A synthesis, therefore, would set the lenses of gender and the market as equally valuable tools in analyzing the way that gender and work shape society. Such a blending would place the market squarely in the midst of an often unrational world, realizing that theories of an unfettered market are only ideals. This new approach would also require that gender analysis not only acknowledges, but also incorporates, an awareness of the omnipresent, integral role that market forces play in shaping society. “Economic man” would no longer be seen as completely gender neutral, rational, or individualistic, but would still maintain a desire to maximize the benefits of the situation. A strong incorporation of gender into cost-benefit analysis would result in a greater understanding of the costs, benefits, and constraints of each opportunity, and provide for more complete marginal analyses.
This approach would reflect the interconnected nature of societal forces, while still using the powerful, analytical tools of supply and demand to quantitatively demonstrate patterns. Effective deductive strategies designed to identify how wages drive the labor market would be augmented by unique inductive insights into the societal patterns behind wage development. The integration of inductive and deductive reasoning, and of empirical and experience-based knowledge would enhance the depth of analysis possible. A clearer understanding of the need for government involvement would be reached as broader definitions of market failure combined with a new appreciation for market solutions.

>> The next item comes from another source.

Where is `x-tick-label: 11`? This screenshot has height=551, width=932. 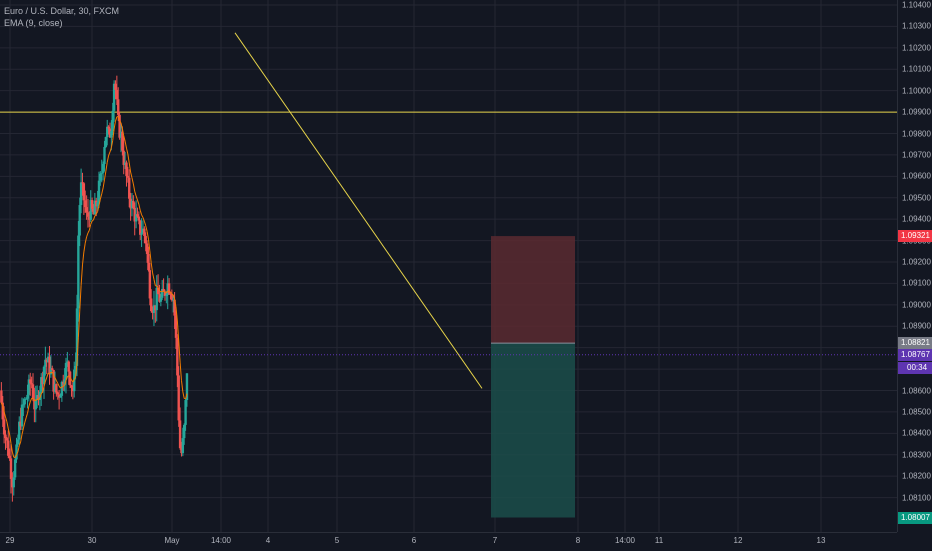 x-tick-label: 11 is located at coordinates (659, 540).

Although the concepts of gender and the market are heavily entrenched at every level, this does not preclude the ability to influence how these institutions continue to shape society. In order to do this most effectively; however, policy makers need to utilize the most complete understanding of how gender and the market interrelate. This comprehension cannot be reached by setting the economic and feminist approaches in opposition to each other. Instead, the development of a new approach offers the possibility of policy, which can most efficiently and equitably achieve common goals.